A Modular Recursion Sequence?

Let $a_1=x$ and $a_2=y$ . Applying the recursive formula provided, we then have $a_6=n$ , where $n \equiv 3x+5y \pmod{10}$ . We now have two cases:

Case 1: When $y$ is an odd number, we have $n \equiv 3x+5 \pmod{10}$ or equivalently $3x \equiv 1 \pmod{10}$ , since we wish to have $n \equiv 6 \pmod{10}$ . The only possible positive integer value for $x=a_1 \leq 10$ that fits the above equation is $x=a_1=7$

Case 2: When $y$ is an even number, we have $n \equiv 3x \pmod{10}$ or equivalently $3x \equiv 6 \pmod{10}$ , since we wish to have $n \equiv 6 \pmod{10}$ . The only possible positive integer value for $x=a_1 \leq 10$ that fits the above equation is $x=a_1=2$ .

Given that the two possible values for $a_1$ is $2,7$ , their sum is thus $2+7=\fbox{9}$

For the sixth term of the sequence to be six, let us look at the possible fifth and fourth terms which add to give six mod ten. Here is a list:

... 9, 7, 6

... 8, 8, 6

... 7, 9, 6

... 5, 1, 6

... 4, 2, 6

... 3, 3, 6

... 2, 4, 6

... 1, 5, 6

Continuing each sequence to find the first term, we find that the only two first terms are seven and two.

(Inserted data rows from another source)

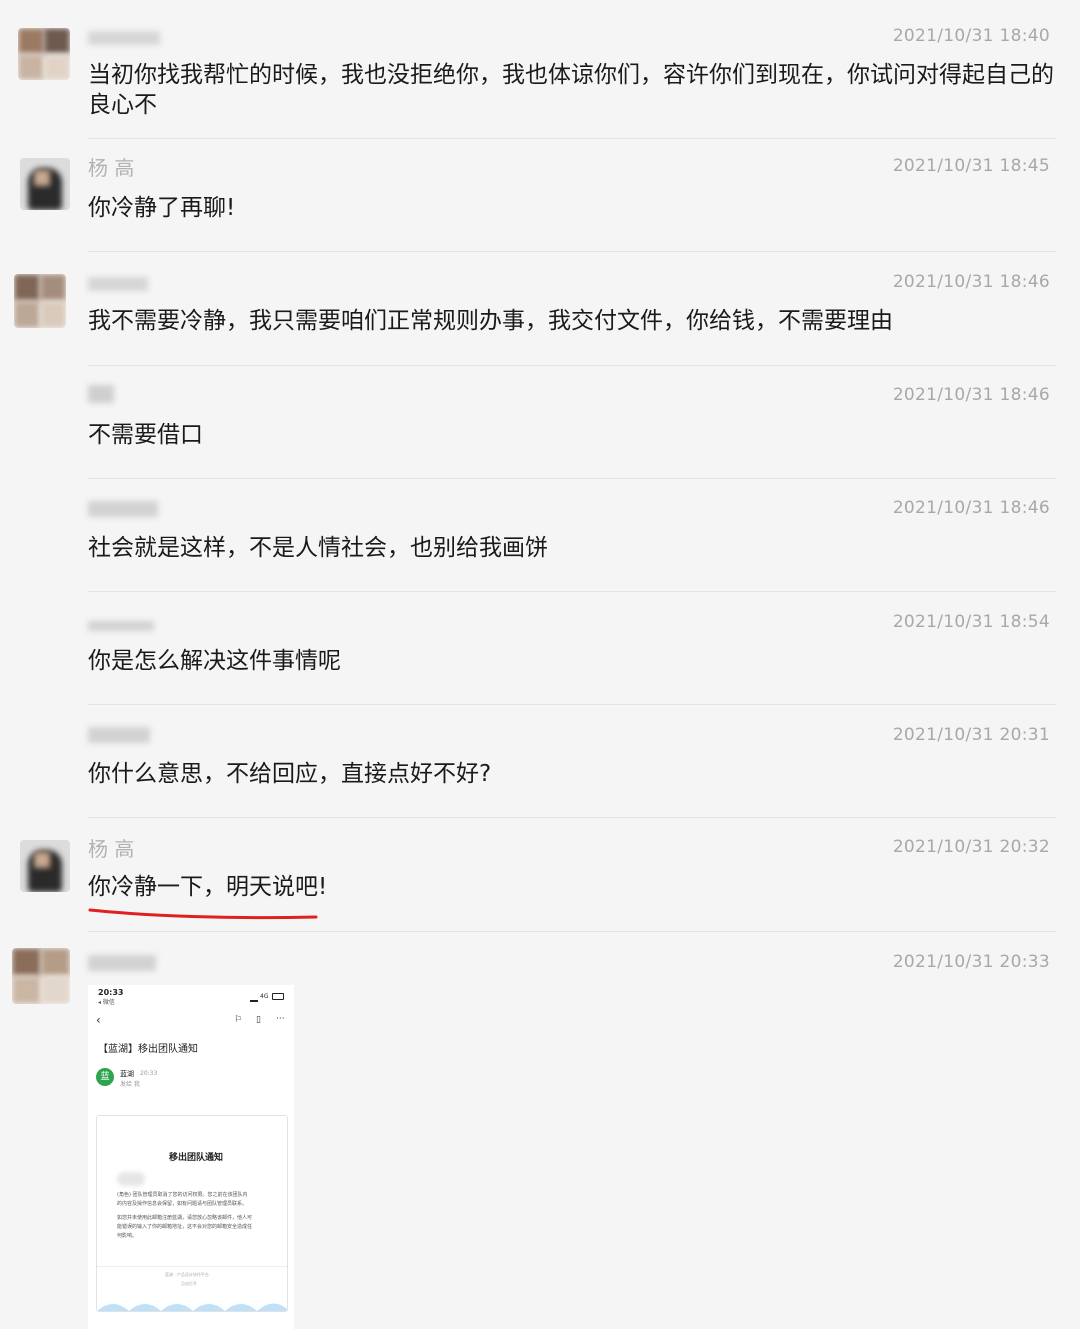 This screenshot has height=1329, width=1080. What do you see at coordinates (971, 735) in the screenshot?
I see `message-timestamp: 2021/10/31 20:31` at bounding box center [971, 735].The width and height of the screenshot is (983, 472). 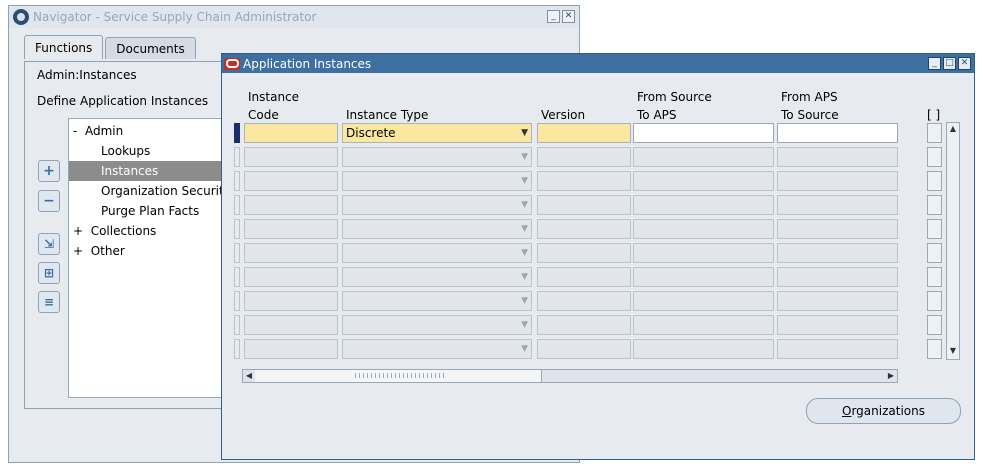 What do you see at coordinates (150, 48) in the screenshot?
I see `tab-documents: Documents` at bounding box center [150, 48]. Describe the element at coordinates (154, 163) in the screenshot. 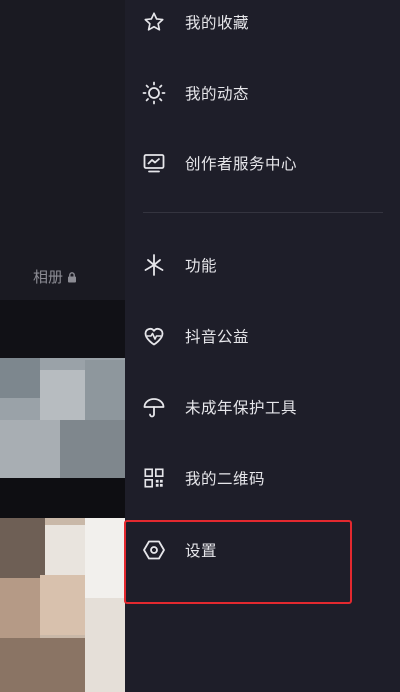

I see `chart-monitor-icon` at that location.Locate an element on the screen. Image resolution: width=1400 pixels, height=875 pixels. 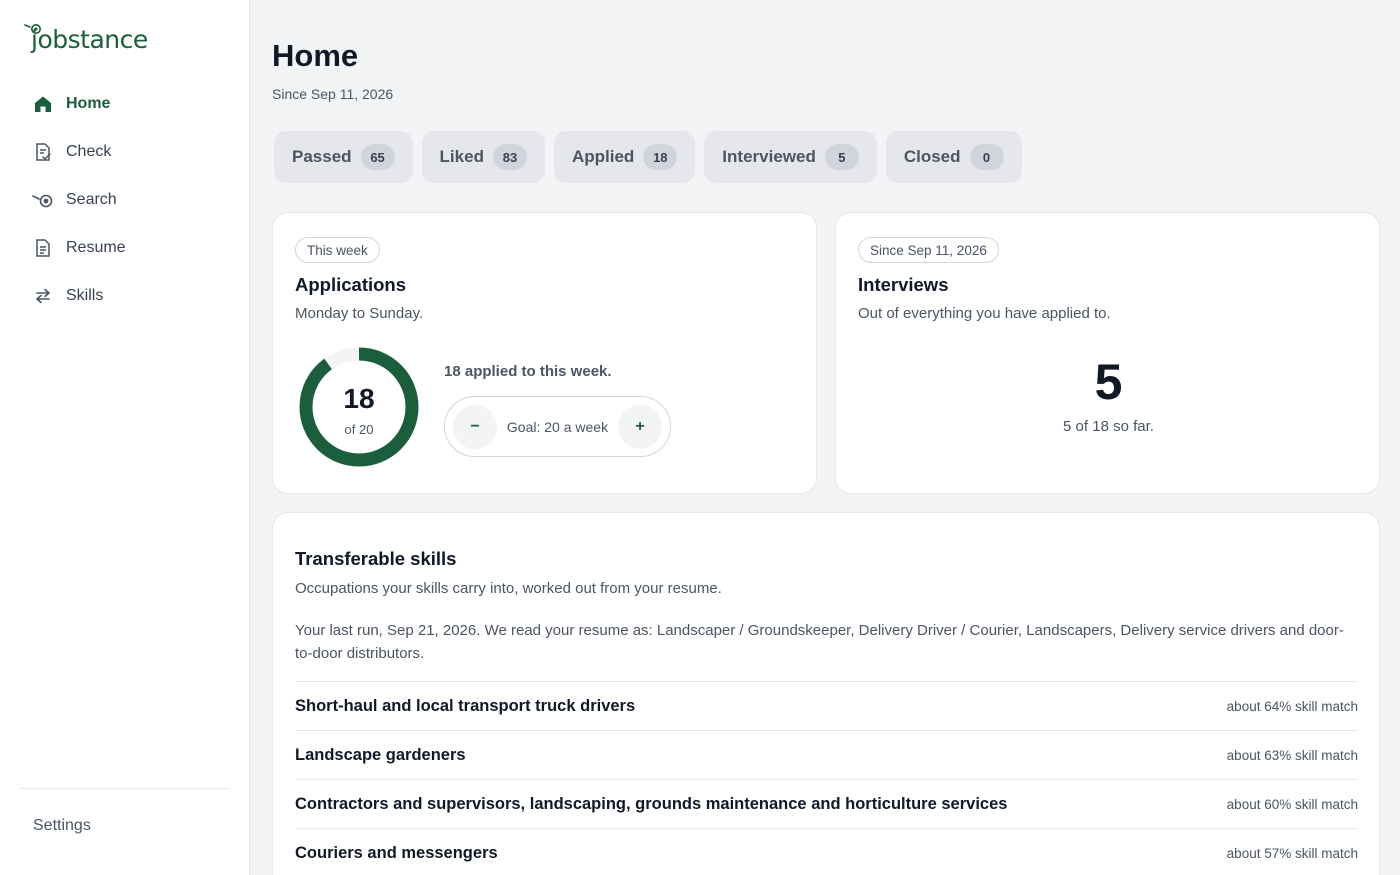
status-label: Interviewed is located at coordinates (769, 156).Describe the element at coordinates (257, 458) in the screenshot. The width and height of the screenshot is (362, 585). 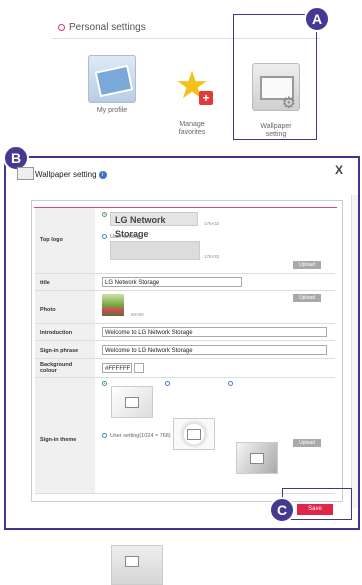
I see `theme-3-preview` at that location.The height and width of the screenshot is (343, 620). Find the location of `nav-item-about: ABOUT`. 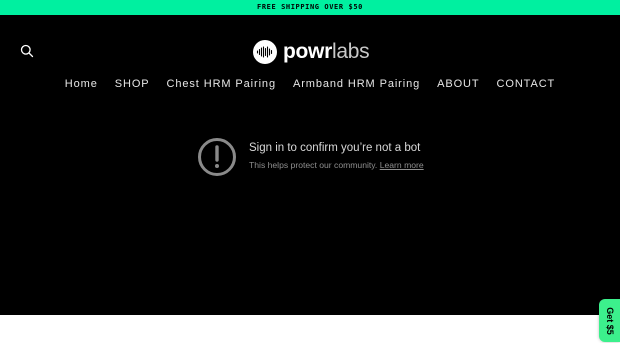

nav-item-about: ABOUT is located at coordinates (458, 84).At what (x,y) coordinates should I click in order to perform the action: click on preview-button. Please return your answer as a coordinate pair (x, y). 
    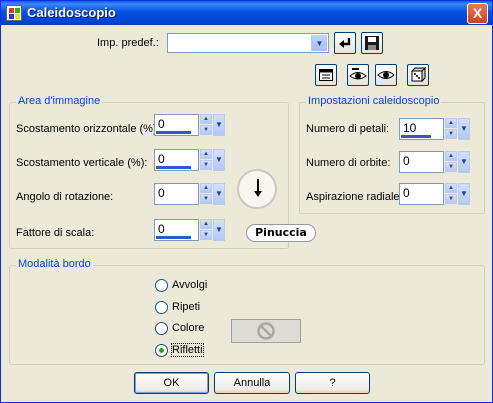
    Looking at the image, I should click on (386, 75).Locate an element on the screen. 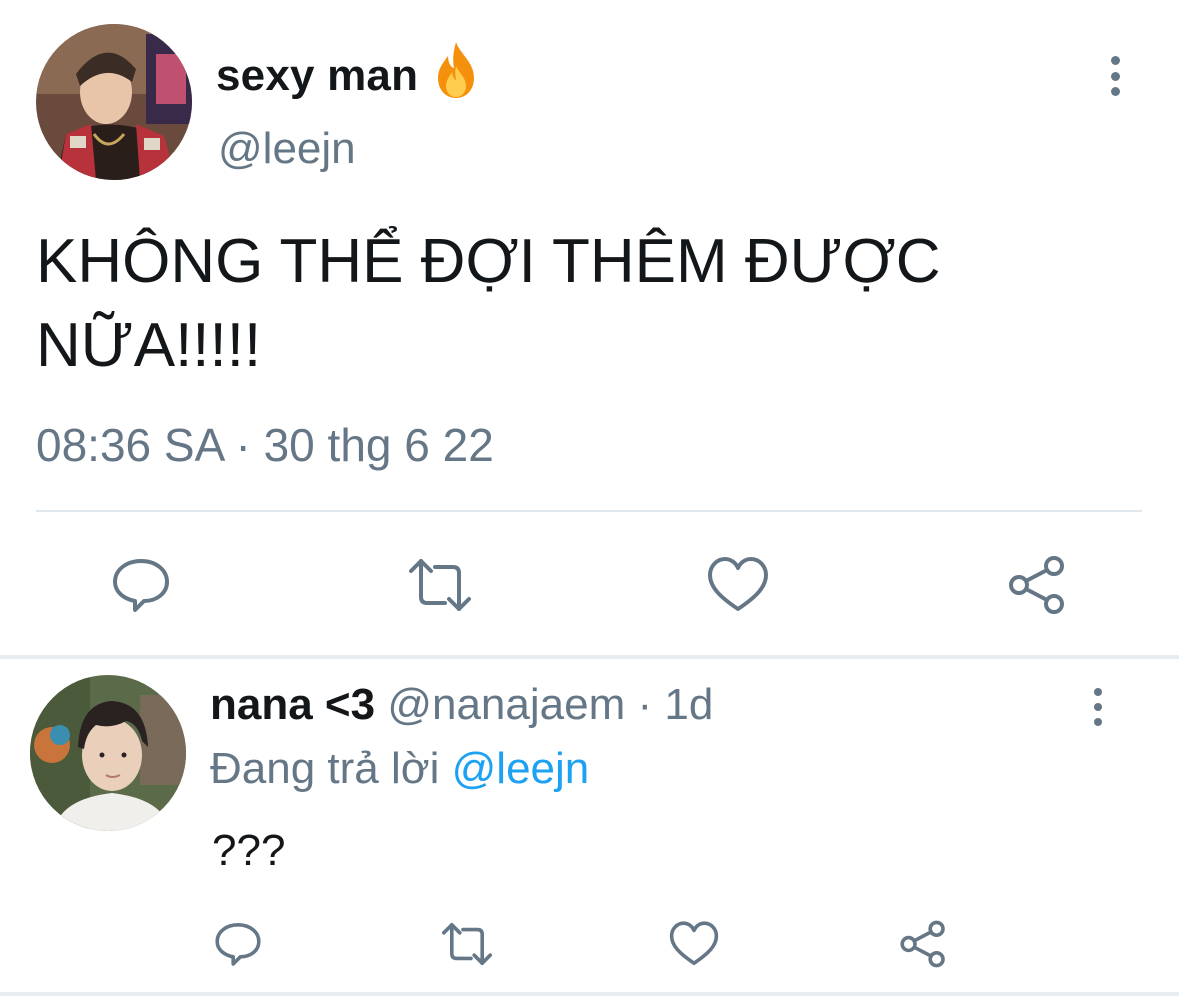 The width and height of the screenshot is (1179, 996). reply-header: nana <3 @nanajaem · 1d is located at coordinates (462, 705).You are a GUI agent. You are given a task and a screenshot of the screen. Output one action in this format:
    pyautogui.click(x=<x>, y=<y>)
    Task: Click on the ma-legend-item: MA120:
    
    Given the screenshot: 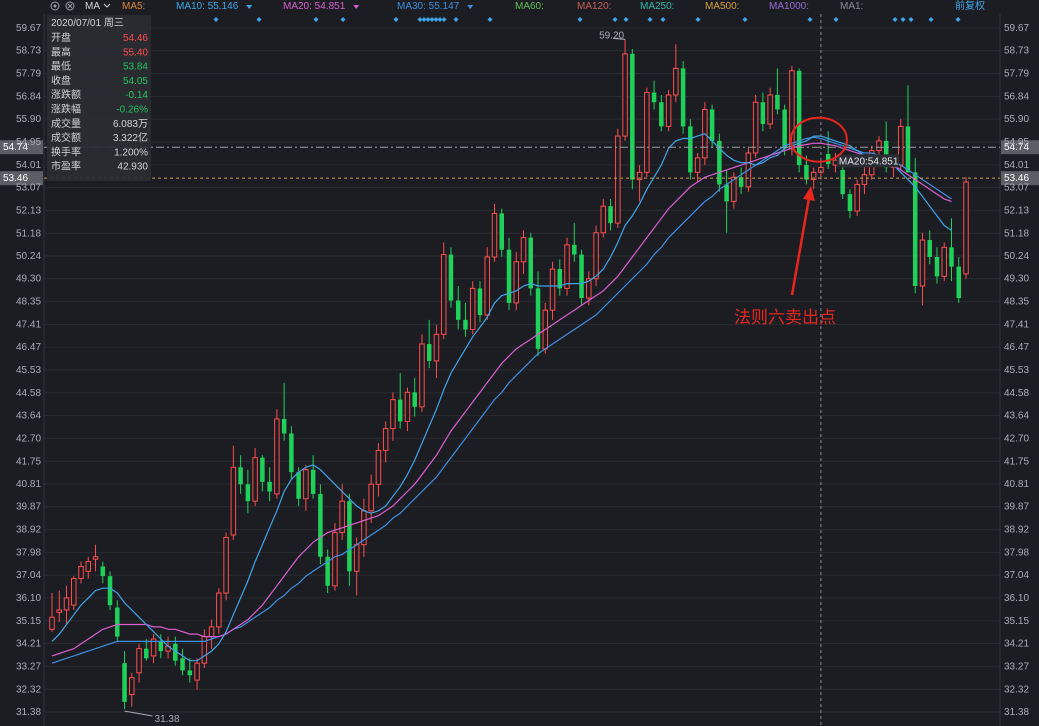 What is the action you would take?
    pyautogui.click(x=594, y=6)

Thus the answer is $7+2=\boxed{9}$ .

Noting that all the solutions already given are more elegant than this, here are a few Mathematica commands that will solve it by brute force:

a[n_] := Mod[a[n - 1] + a[n - 2], 10];

a[1] = i; a[2] = j;

Position[Table[a[6], {i, 1, 9}, {j, 1, 9}], 6]

We get only pairs with first elements 2 and 7, so the answer is 9.

After solving in few trial and error method, i found a linear Diophantine equation 3x+5y=4 ; where x is the first term and y is the second term and the solutions of the equation will give the required result.